*** Opening DOCUMENT SECTION ***

I simply want to do the same I did with AFCZ board and AMC box. They were created for WUT project with other applications in mind. One of CERN groups will use AFCZ for low level RF. It is compatible with Sayma RTM so one day if someone wants to use ZynQ to drive DACs there is easy migration path. For WUT project we needed only 3 DDR banks and FMC. The same applies to AMC box. We need 1Gbit SFP support for WUT project, but I designed it to run at 12Gbit (measured it a few days ago) Metlino is similar story. We will probably use it as data concentrator for detector experiment in Dubna so it needs to run at 10Gbit. I produced simple 2-layer version of Metlino to check if is mechanically OK. Then we will launch production.

The same I want to do with SDR for WUT project. We need ADC and DAC channels and some SDRAM. I want to use same AFE boards as for Sayma and make it compatible with AFCZ/Sayma AMC with future migration option to simple AMC without FPGA. Guys want to build 96-channel SC qubit readout system. They need centralised distribution of RF and sync signals. So RF backplane is still in the game. I got recently two complete uTCA crates with RF backplane and was surprised by the price.

*** Closing DOCUMENT SECTION ***
*** Opening INFORMATION GIVEN ***

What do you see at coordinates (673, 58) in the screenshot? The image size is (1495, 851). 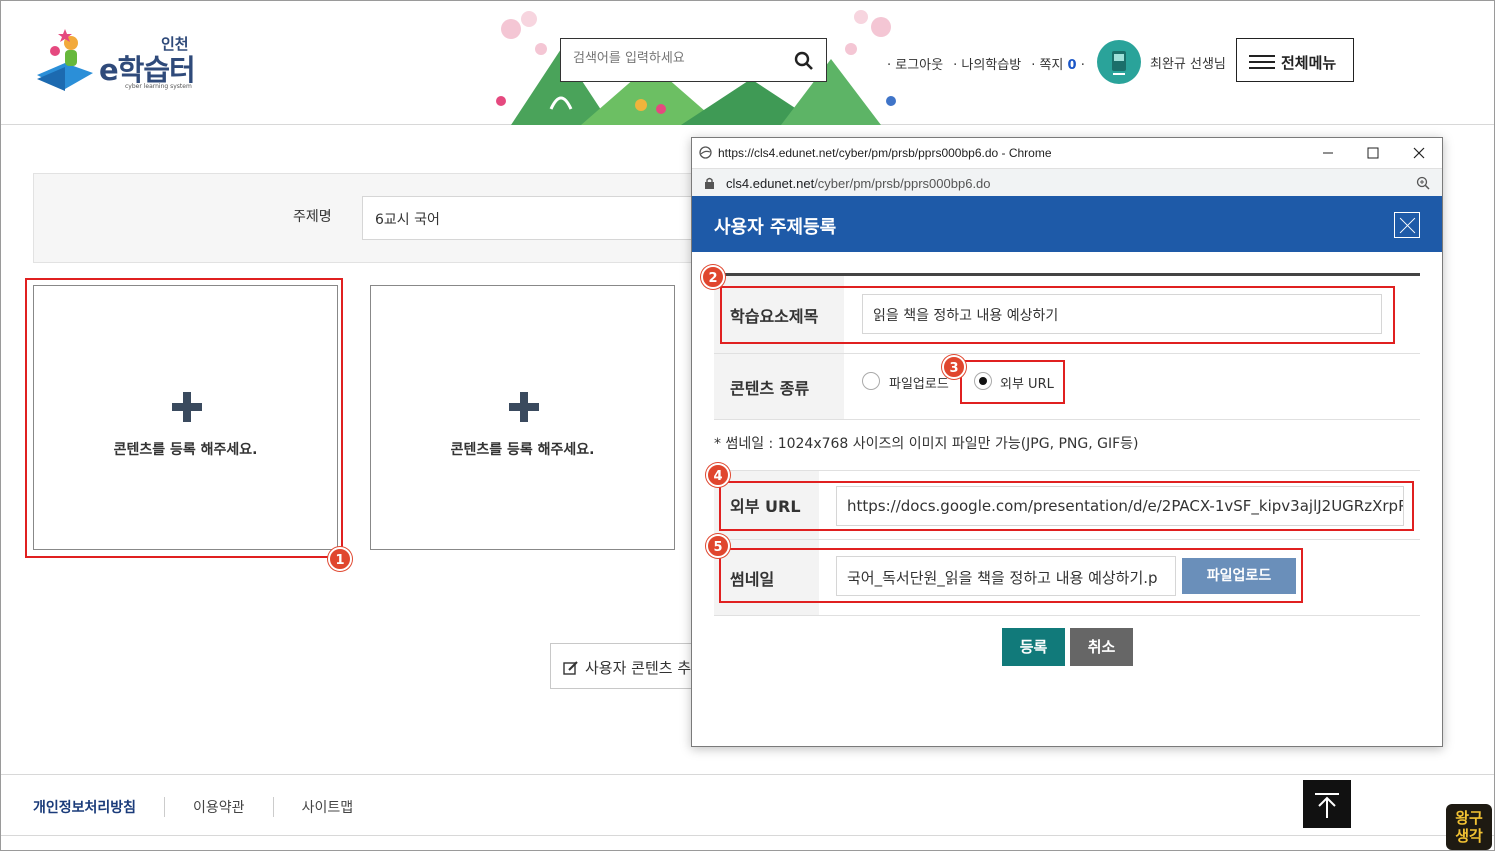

*** Closing INFORMATION GIVEN ***
*** Opening INFORMATION GIVEN ***

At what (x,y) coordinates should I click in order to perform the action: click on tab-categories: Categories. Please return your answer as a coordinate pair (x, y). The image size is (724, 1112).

*** Closing INFORMATION GIVEN ***
*** Opening INFORMATION GIVEN ***

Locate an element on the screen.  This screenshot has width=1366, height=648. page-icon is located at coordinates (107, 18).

*** Closing INFORMATION GIVEN ***

▶ [WHAT TO DO]
• A. Translate this sentence from the forum post into Spanish: "They need centralised distribution of RF and sync signals."
• B. Change "AMC box" to "AMC crate" throughout the part of the forum post that opens with the words containing "I simply want" and closes with "will launch production.", and write out that part.

▶ [ACTIVITY ANSWERS]
• A. Necesitan una distribución centralizada de las señales de RF y de sincronización.

• B.
I simply want to do the same I did with AFCZ board and AMC crate. They were created for WUT project with other applications in mind. One of CERN groups will use AFCZ for low level RF. It is compatible with Sayma RTM so one day if someone wants to use ZynQ to drive DACs there is easy migration path. For WUT project we needed only 3 DDR banks and FMC. The same applies to AMC crate. We need 1Gbit SFP support for WUT project, but I designed it to run at 12Gbit (measured it a few days ago) Metlino is similar story. We will probably use it as data concentrator for detector experiment in Dubna so it needs to run at 10Gbit. I produced simple 2-layer version of Metlino to check if is mechanically OK. Then we will launch production.